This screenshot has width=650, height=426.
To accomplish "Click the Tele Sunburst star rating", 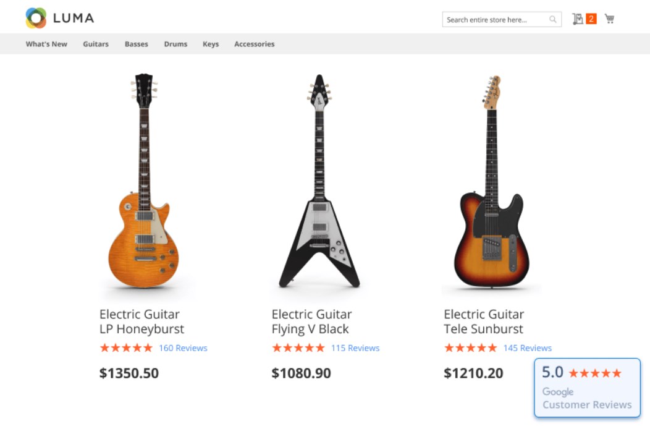I will click(x=471, y=348).
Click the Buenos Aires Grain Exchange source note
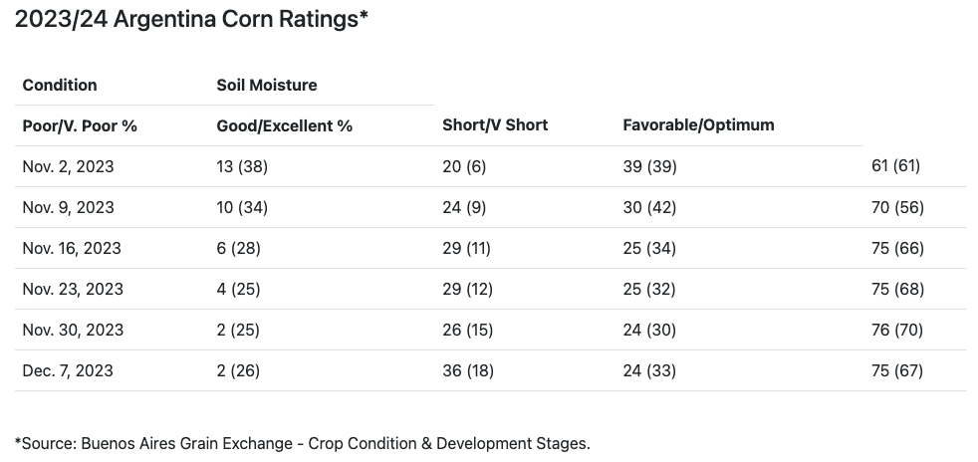This screenshot has height=462, width=978. (303, 443)
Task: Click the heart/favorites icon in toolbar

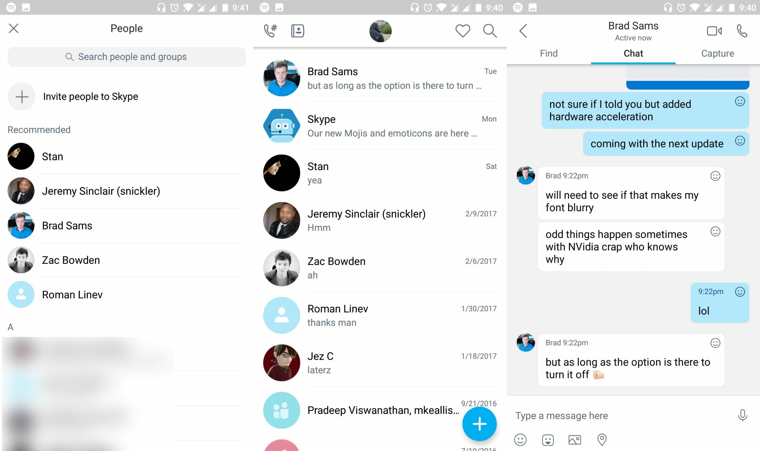Action: [x=463, y=30]
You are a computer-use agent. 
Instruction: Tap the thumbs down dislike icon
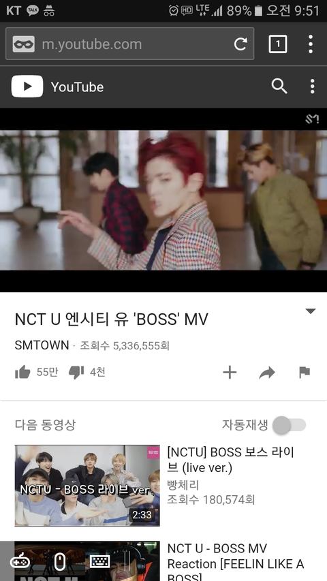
+ + + +
_Assigned task_:
Working from the records above, reproduce exactly the lines from the one with "Task: Click the" through the last line, without the pictures.

_Answer space_:
Task: Click the heart/favorites icon in toolbar

Action: [x=463, y=30]
You are a computer-use agent. 
Instruction: Tap the thumbs down dislike icon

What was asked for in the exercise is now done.